A recoil-operated, locked-breech handgun.
Key point: Baked by the .40 S&W round, making it one of the most powerful concealed carry handguns available today.
One of the more powerful compact pistols on the market, the Ruger SR40c combines a discrete size with the Smith & Wesson .40 caliber handgun cartridge. Invented by the Federal Bureau of Investigation after an infamous shootout, the cartridge is meant to provide additional power over more traditional medium handgun calibers.
The 1986 Miami shootout was a watershed moment for law enforcement firepower. The incident pitched two criminals armed with a rifle and shotgun against FBI agents with service firearms.
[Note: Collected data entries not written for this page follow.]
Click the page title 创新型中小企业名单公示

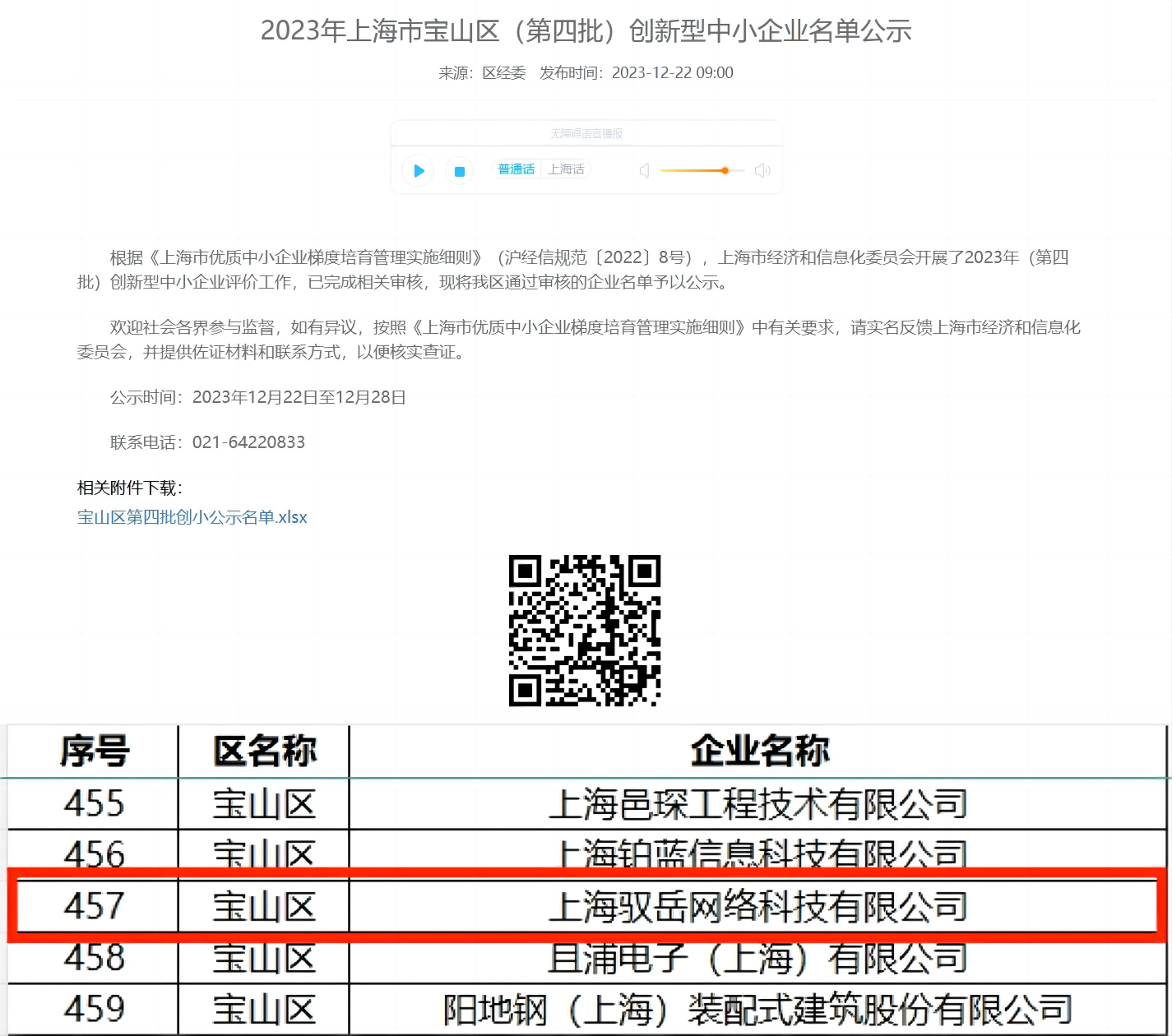click(586, 31)
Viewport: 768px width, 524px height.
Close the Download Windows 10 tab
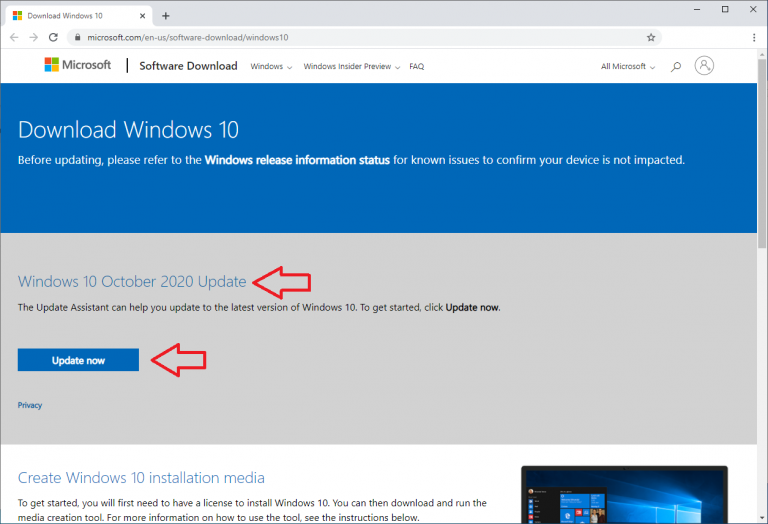click(x=144, y=15)

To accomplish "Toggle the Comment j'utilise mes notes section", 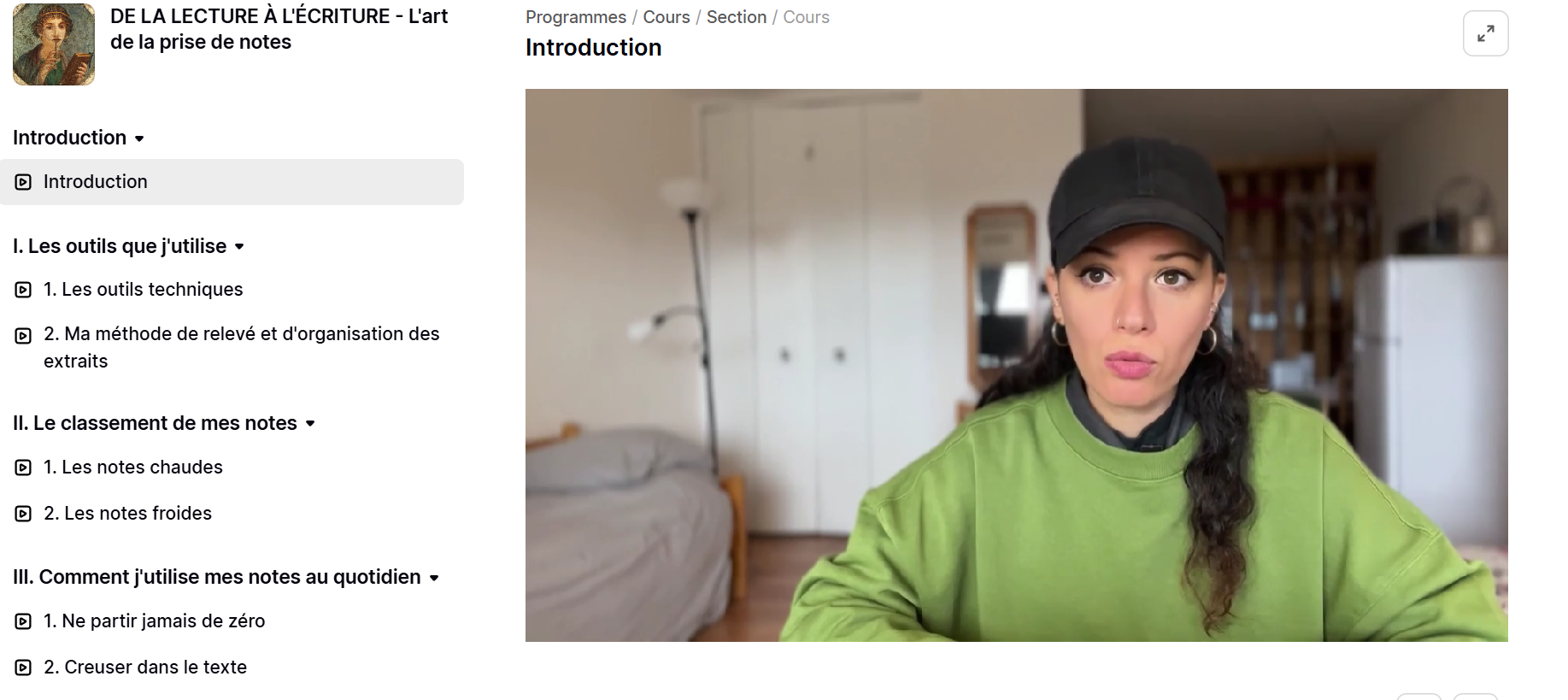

The gun battle, for which the agents were unprepared, was an extended one which saw 140 rounds by both sides. Both criminals were killed, but at the cost of many lives. Two FBI agents died and four other people were wounded during the gun battle. The two criminals were repeatedly struck by bullets but fought on despite their injuries.
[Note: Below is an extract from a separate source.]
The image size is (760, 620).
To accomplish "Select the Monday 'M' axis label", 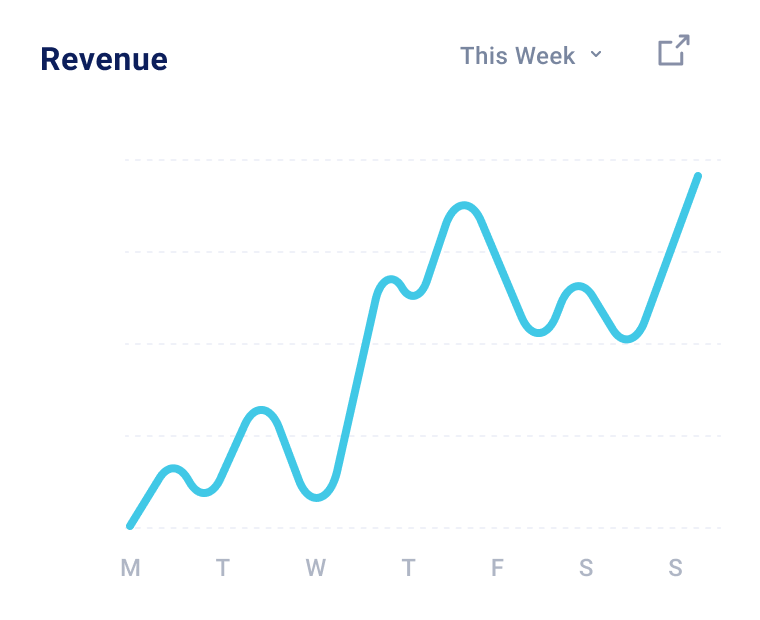I will pyautogui.click(x=130, y=569).
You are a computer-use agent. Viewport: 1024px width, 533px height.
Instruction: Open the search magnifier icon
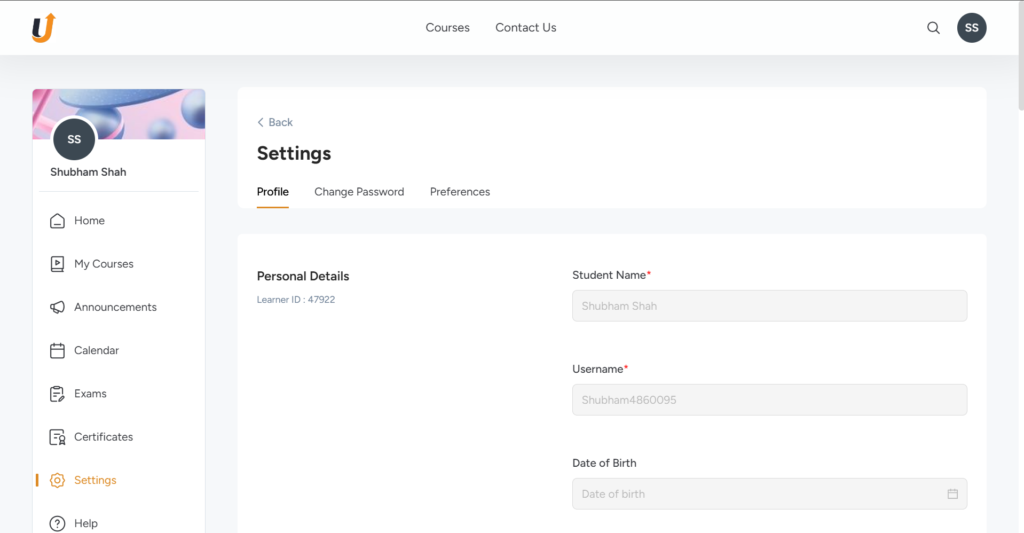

The incident prompted a call for the FBI to adopt a new medium weight pistol caliber with greater energy than the nine millimeter round then used by the bureau. The FBI rushed to adopt the 10 millimeter (.40 caliber) Norma cartridge but then transitioned to the .40 Smith & Wesson round. The .40 S&W round gradually became the go-to cartridge for law enforcement, with up to seventy percent of police and sheriff’s agencies using it over the nine millimeter round.
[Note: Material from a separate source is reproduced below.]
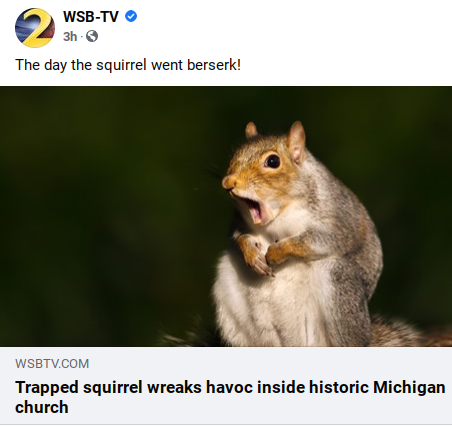Click 'Michigan' in the article headline
Viewport: 452px width, 427px height.
409,387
The Ruger SR40c is one of many semi-automatic handguns using the .40 S&W round. The SR40c is the SR9 handgun adopted to the compact size category and modified to carry the .40 caliber round. The gun is 6.85 inches overall with a barrel length of 3.5—about average for its compact contemporaries. The barrel has six grooves and a 1:16 right-hand twist for stabilizing popular .40 loads. It has an overall height of 6.81 inches and measures a slim 1.27 inches wide.